Re: [m0n0wall] IPSec VPN Problem on Monowall 1.0

From:	Vincent Fleuranceau <vincent at bikost dot com>
To:	m0n0wall at lists dot m0n0 dot ch
Subject:	Re: [m0n0wall] IPSec VPN Problem on Monowall 1.0
Date:	Tue, 03 Aug 2004 15:05:15 +0200

The problem is back again :-(

I've rebooted the local m0n0wall and tried to ping a machine on the 
remote network to get the tunnel running again.

But the tunnel is down. Once again, I get:

racoon: ERROR: isakmp.c:1786:isakmp_chkph1there(): phase2 negotiation 
failed due to time up waiting for phase1.

The remote m0n0wall may not properly update its SAD and SPD information.

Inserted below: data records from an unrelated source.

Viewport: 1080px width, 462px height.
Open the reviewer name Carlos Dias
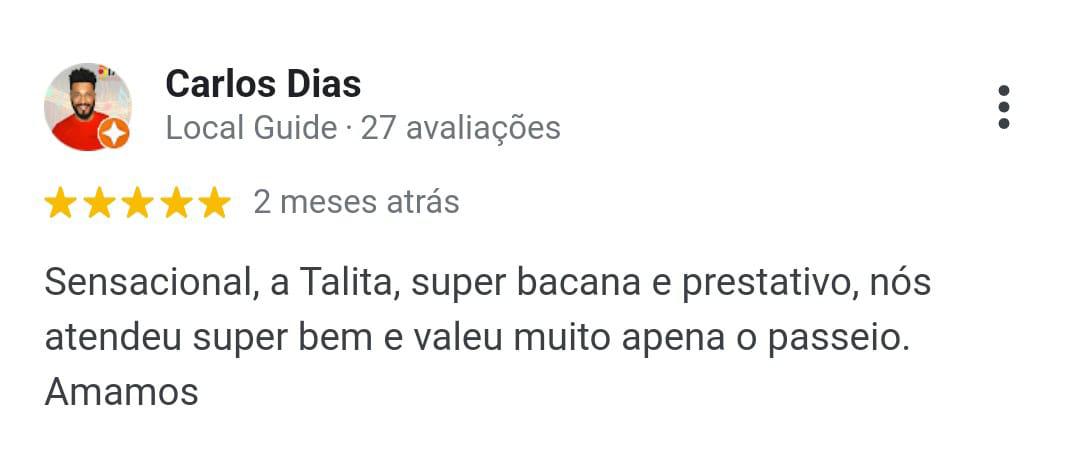pos(263,84)
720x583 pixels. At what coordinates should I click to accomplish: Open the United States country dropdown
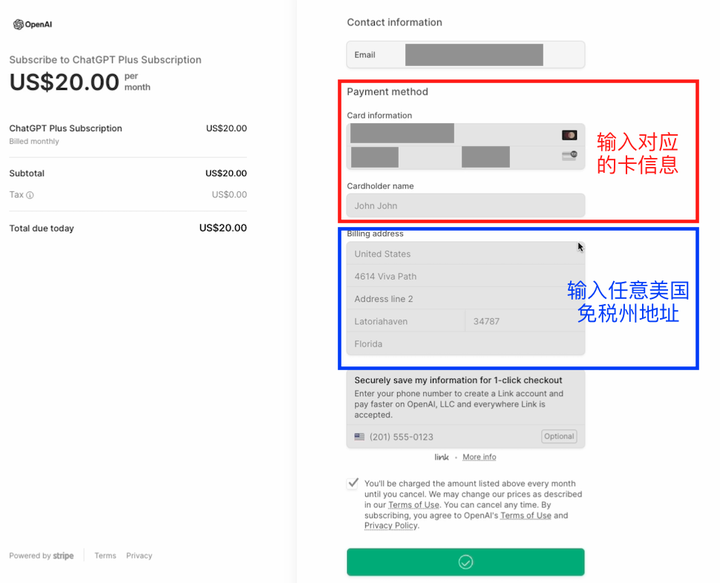465,254
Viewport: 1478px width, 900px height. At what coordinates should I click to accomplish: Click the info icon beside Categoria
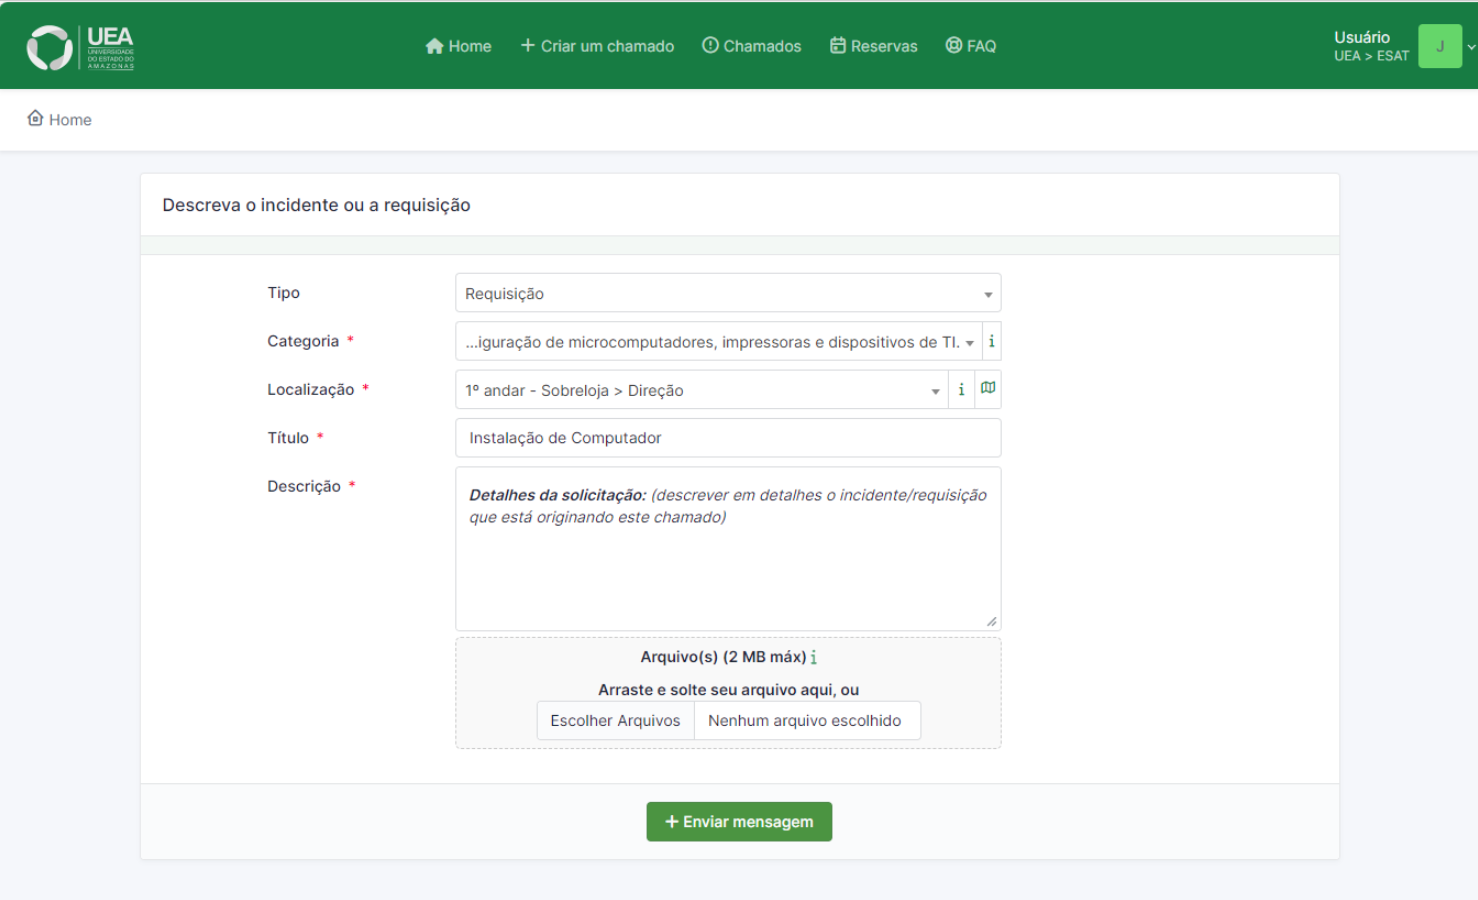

So, would it be possible to make the remote m0n0wall test the tunnel on 
a regular basis and delete the "poisoned" SAD and SPD entries by itself? 
I know, this is not clean at all, this is just an idea.

Is there something that could tell Racoon: "Hey, you know what? Your SAD 
and SPD must be deleted because they have not been used for xx seconds".

More, I've notice the racoon.conf file does not includes timer 
information, I mean something like:

timer
{
     # These value can be changed per remote node.
     counter 5;        # maximum trying count to send.
     interval 20 sec;    # maximum interval to resend.
     persend 1;        # the number of packets per a send.

     # timer for waiting to complete each phase.
     phase1 30 sec;
     phase2 15 sec;
}

Are there default built-in values for this? May the use of well chosen 
values resolve our current problems?

Comments, ideas are welcome.

-- Vincent

PS : Could someone kidnap Manuel?